Pardon les Enfants.
Je vous demande un pardon impossible. Je vous demande pardon au milieu d’un champ de ruines d’idées, de réflexions et de valeurs.
Car une colère sourde ruisselle à l’intérieur de moi. Un vent de révolte qui se brise contre un mur d’idéaux démolis. Une lueur d’espoir vacille mais elle semble déjà surannée, prête à être piétinée.
Je sens la haine et la violence flotter dans l’air, elles s’infiltrent un peu partout. Elles n’ont pas d’odeur. Elles s’infiltrent dans leurs corps, sous leur peau et ils finissent par leur appartenir.
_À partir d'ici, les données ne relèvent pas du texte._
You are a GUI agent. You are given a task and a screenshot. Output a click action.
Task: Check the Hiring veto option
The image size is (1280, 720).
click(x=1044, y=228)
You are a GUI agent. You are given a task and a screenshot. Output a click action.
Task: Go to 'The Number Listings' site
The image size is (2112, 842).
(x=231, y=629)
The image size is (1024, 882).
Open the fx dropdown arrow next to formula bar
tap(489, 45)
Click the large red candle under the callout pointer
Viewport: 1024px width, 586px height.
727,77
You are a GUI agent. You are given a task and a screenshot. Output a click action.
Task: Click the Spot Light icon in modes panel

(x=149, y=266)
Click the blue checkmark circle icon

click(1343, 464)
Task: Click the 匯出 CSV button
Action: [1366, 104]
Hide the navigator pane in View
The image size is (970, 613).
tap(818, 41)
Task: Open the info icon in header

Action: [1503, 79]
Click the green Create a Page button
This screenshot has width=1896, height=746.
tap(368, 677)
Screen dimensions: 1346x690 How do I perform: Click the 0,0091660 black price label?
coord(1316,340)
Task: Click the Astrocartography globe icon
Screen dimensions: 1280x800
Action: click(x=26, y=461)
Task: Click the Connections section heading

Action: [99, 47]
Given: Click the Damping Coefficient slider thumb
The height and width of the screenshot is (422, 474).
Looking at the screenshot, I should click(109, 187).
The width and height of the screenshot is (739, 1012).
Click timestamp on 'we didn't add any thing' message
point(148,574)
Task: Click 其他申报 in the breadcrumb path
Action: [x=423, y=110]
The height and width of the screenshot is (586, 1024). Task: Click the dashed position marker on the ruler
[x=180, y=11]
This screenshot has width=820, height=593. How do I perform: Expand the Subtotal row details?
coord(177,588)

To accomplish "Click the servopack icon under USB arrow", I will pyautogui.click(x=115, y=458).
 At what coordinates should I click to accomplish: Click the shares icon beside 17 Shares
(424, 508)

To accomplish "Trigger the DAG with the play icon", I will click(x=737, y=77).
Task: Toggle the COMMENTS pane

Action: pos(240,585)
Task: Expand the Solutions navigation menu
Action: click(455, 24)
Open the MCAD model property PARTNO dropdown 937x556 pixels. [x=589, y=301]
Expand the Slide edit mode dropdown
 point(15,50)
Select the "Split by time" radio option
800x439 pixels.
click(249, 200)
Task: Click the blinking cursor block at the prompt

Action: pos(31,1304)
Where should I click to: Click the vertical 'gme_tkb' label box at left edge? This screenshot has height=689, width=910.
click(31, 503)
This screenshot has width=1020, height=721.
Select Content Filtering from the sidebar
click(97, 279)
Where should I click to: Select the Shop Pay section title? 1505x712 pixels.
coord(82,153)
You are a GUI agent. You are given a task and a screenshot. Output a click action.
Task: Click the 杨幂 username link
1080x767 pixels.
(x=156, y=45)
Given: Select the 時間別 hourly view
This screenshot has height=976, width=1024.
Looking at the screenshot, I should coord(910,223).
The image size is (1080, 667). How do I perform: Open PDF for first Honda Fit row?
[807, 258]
D’où vient ce mal qui ronge et qui se diffuse ? La banalité du mal semble s’incarner en des lieux, en des êtres et en des idées de plus en plus nombreuses.
Mais pas en vous, les Enfants.
Je sais que celui ou celle qui prendra le contrôle de ce pays n’a pas d’enfants. Je crois, et c’est le pire, qu’aucun d’eux n’ont jamais pris le temps de vous observer, de vous contempler, de vous écouter, encore moins de vous aimer.
Vous êtes aujourd’hui les Enfants avec un grand E. Leurs noms à eux ne sont plus propres, ils sont Salis avec un grand S. Salis car ils ont piétiné la dignité de tellement d’entre nous, car ils ont oublié que vous aviez un futur. Que vos vies se poursuivront au sein des décombres dont ils seront responsables, quand ils ne seront plus là pour les regarder en face.
Ils vous creusent une fosse profonde. Un trou dont j’ignore s’il a un fond. Un trou qui n’a pas de nom. Des monstres se sont créés, ils ont fécondé ici et là. Ils se sont infiltrés dans les vies et avancent aujourd’hui à visage découvert, sans honte.
Contrôler et diviser pour mieux régner. Apeurer pour ne pas justifier. Créer un système tout-puissant dans lequel le contre-pouvoir n’est pas, ne sera pas. Dans lequel il n’est jamais question de vous.
Bercés par la démesure, l’ignorance, ou l'habitude, ils ont fait de nous des esclaves. Ils nous ont enchaînés à ceux qui ne représentent qu’une minorité. Sans la moindre pensée pour vous.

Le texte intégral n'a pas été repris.